• Goal: Can you output the data word for word, from its first line through the line containing "will click(x=133, y=76)."?

Records of locating words and interface elements:
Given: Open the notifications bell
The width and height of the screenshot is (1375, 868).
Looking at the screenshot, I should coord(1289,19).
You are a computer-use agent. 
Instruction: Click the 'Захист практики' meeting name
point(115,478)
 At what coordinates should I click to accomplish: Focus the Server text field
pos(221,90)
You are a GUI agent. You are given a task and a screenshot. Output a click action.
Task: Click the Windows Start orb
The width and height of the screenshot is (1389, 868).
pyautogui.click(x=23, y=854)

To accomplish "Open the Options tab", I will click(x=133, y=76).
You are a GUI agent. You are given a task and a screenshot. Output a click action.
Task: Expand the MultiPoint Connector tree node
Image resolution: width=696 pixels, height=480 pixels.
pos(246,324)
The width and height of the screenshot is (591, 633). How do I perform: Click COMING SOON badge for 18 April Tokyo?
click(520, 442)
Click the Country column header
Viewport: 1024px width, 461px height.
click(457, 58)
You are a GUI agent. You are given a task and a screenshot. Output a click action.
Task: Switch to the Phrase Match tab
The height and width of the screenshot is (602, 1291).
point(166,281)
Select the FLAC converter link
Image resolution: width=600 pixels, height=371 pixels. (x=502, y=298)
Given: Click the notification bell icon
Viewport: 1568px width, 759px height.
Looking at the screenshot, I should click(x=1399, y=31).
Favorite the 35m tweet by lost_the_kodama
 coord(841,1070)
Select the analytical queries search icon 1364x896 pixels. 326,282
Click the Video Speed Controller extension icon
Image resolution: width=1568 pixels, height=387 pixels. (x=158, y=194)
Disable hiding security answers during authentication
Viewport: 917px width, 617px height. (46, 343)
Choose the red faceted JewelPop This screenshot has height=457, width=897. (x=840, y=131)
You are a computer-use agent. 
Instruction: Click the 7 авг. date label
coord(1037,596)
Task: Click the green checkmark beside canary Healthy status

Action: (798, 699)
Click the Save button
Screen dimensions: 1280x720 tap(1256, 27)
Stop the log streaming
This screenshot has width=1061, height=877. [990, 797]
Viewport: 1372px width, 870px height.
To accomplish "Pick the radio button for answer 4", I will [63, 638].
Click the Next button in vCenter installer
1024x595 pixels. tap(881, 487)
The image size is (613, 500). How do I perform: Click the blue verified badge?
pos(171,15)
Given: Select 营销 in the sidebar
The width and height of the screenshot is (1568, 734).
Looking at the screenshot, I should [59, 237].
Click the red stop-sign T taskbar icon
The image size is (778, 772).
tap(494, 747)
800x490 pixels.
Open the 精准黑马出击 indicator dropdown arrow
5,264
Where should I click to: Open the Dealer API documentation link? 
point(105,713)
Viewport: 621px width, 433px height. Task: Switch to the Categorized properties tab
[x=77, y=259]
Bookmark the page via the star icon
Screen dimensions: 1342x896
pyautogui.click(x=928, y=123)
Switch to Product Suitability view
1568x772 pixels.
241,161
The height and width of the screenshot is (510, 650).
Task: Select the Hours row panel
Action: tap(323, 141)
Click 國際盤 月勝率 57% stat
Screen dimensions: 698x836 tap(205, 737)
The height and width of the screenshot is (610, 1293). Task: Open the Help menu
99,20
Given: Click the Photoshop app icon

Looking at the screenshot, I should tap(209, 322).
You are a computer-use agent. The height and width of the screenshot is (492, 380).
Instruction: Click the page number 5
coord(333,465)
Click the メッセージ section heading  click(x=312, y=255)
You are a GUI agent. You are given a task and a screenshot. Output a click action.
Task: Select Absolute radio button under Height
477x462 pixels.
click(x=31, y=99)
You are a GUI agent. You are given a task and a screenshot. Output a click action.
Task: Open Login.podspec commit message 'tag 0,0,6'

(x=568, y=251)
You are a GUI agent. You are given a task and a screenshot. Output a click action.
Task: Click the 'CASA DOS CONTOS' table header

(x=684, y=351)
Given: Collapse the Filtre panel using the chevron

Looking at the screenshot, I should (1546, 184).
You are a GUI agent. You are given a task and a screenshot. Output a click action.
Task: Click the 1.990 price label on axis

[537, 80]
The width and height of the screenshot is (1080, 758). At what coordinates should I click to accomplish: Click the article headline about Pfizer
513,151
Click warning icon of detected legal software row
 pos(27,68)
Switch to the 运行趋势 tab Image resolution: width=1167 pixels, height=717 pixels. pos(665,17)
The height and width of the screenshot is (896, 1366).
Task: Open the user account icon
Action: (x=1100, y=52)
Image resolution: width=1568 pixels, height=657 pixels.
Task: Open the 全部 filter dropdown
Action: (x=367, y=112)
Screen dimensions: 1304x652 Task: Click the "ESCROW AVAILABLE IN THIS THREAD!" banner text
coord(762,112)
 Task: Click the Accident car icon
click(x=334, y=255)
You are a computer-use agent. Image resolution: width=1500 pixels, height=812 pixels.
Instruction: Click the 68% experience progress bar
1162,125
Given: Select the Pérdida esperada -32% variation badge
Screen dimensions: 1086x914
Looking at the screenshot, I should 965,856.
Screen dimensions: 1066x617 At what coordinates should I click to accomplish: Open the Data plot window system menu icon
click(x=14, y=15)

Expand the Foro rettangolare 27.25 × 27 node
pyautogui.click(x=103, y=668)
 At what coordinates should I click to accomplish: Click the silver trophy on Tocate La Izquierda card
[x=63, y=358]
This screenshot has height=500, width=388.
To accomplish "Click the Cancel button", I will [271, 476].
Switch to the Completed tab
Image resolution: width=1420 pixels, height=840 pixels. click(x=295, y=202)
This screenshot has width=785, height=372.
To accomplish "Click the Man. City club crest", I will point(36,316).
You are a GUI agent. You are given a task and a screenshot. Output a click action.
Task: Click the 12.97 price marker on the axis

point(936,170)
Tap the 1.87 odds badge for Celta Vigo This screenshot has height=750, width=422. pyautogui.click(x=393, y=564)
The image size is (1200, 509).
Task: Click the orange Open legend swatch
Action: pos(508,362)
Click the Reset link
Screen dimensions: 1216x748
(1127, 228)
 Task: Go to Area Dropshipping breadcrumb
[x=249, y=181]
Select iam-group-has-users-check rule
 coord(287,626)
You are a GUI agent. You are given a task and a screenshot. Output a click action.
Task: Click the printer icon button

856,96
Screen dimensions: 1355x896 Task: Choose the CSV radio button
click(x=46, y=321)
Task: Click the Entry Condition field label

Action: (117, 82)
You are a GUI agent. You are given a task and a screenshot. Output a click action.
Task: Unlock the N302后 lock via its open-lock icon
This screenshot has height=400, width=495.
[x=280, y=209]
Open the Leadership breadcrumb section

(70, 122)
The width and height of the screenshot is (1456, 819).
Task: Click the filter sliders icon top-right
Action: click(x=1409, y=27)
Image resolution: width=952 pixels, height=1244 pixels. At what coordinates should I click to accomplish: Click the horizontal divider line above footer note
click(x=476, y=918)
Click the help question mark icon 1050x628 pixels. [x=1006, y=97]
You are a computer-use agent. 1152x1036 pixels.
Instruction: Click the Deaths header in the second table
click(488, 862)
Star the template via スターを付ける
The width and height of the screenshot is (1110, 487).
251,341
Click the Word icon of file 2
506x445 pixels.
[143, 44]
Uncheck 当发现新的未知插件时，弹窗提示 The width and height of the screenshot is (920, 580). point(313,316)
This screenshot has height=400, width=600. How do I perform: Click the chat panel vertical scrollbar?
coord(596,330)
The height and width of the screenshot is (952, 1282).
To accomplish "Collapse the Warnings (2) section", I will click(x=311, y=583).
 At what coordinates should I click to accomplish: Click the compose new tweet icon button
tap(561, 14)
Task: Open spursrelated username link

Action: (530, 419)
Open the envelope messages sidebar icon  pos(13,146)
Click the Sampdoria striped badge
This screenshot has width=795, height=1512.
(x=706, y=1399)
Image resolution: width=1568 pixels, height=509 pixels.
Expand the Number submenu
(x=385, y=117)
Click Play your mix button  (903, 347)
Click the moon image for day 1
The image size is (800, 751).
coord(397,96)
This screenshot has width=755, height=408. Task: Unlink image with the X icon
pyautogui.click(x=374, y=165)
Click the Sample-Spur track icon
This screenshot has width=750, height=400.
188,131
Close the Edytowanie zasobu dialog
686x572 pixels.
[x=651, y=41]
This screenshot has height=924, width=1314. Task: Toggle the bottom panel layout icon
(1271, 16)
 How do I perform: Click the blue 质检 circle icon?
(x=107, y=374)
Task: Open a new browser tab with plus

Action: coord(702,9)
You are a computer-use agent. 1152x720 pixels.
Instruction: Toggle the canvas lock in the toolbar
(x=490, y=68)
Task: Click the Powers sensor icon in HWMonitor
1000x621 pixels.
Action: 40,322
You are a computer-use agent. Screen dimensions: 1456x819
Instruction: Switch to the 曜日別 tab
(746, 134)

• Response to this task:
Given: Open the notifications bell
The width and height of the screenshot is (1375, 868).
Looking at the screenshot, I should coord(1289,19).
You are a computer-use agent. 
Instruction: Click the 'Захист практики' meeting name
point(115,478)
 At what coordinates should I click to accomplish: Focus the Server text field
pos(221,90)
You are a GUI agent. You are given a task and a screenshot. Output a click action.
Task: Click the Windows Start orb
The width and height of the screenshot is (1389, 868).
pyautogui.click(x=23, y=854)

To accomplish "Open the Options tab", I will click(x=133, y=76).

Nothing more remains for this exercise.